Alright, I deffinately want to put this on my next textile-intergrated project, but the problem is, i'm going to need a LOT of the transistors & IR's. What/where is the most affordable place you've been able to purchase them. I'm looking at buiying up to 100 of each.

yesterday

ebay by far has the cheapest components. Order from a seller in China/Thailand that has a good rating/Best Seller rating. It will take longer to arrive but will be far cheaper than any US based store.

Will_W_76 (author)  alexis.carlsen1 month ago

I used Digi-Key for all of the parts in this project. They have the most variety and they give you a discount for buying in bulk. For example, the photo-transistor I used goes for 51 cents a piece, but if you buy 100 of them they go down to 28 cents a piece.

1 month ago

Do not use the below.... been waiting for 3 weeks for these parts, plus they charge shipping by the total cost, not weight.

http://www.futurlec.com/index.shtml

I would love to have them by now,,, just a great project for someone that can only use breadboards, Love it.

I am having troubles with your project as easy as it is i don't know what i am doing wrong, I am building the same thing as your schematic and my led doesn't want to turn on, the only difference is that I am using an ac to dc converter and a L7808CV so instead of 9 volts, I am using 8 volts, I'vr tried to connect 3 47k redistors instead of the resistor of 47 k and nothing, and I mafe sure that my IR led is on, can you guide me on what am I doing wrong?
9 days ago

Hey! Thanks for the comment. Sorry it has taken me a while to get back to you, I've been super busy lately. Let's see if we can get this figured out though!

First, maybe it's just hard to tell in the picture, but the resistor on the top right of the picture that should be 47kΩ looks like it might actually be a 470Ω resistor. Like I said, it may just be hard for me to tell in the picture, but double check that.

Also, double check that your LED works. Connect it to a simple circuit to see if you can get it to turn on at all.

If all that works, grab a voltmeter. The first thing we're going to want to check is that there is the correct voltage at the power rails. In this case that is 8V, which is plenty. (I've operated this circuit with 6V.) Use your voltmeter to check that there is a voltage of 8V at each of the power rails. If there is not, check your power source and the connections at your L7808CV voltage regulator. (Here's a datasheet for that family of regulators if you need it.)

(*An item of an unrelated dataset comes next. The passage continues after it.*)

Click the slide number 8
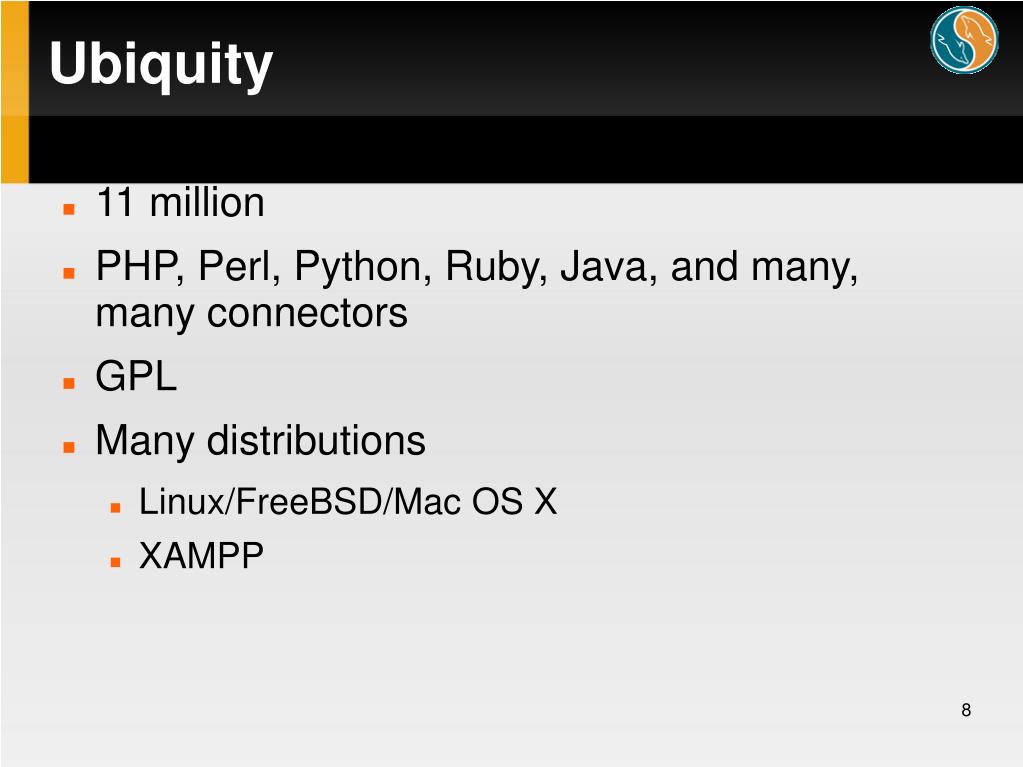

If the power is correct at the rails, we want to check the voltage at the anode of the LED next. (This is the junction where the photo-transistor, LED, and 47kΩ resistor come together.) When there is no object near the circuit, we want this voltage to be under about 2V, so the LED is off. As an object moves nearer to the circuit, this voltage should increase (above at least 2V) to begin to turn the LED on. In my configuration, I was reading 0.8V when nothing was near, and this increased to just above 8V when my hand got closer to the circuit. Connect a voltmeter here and observe the voltage range you get as your hand approaches the circuit. If you're not getting any change in the voltage at all, your photo-transistor could be defective (or it might not be configured to the same wavelength as your IR LED. Double check this. Both of mine were configured for 880nm.) If you are getting a range of voltages though, then everything is probably working correctly and you just need to increase the value of the 47kΩ resistor. I know you said you already tried using 3 (in series I'm assuming) 47kΩ, so maybe try 200kΩ. With each new resistor value that you use, check the range of voltages that you're getting at the anode of the LED.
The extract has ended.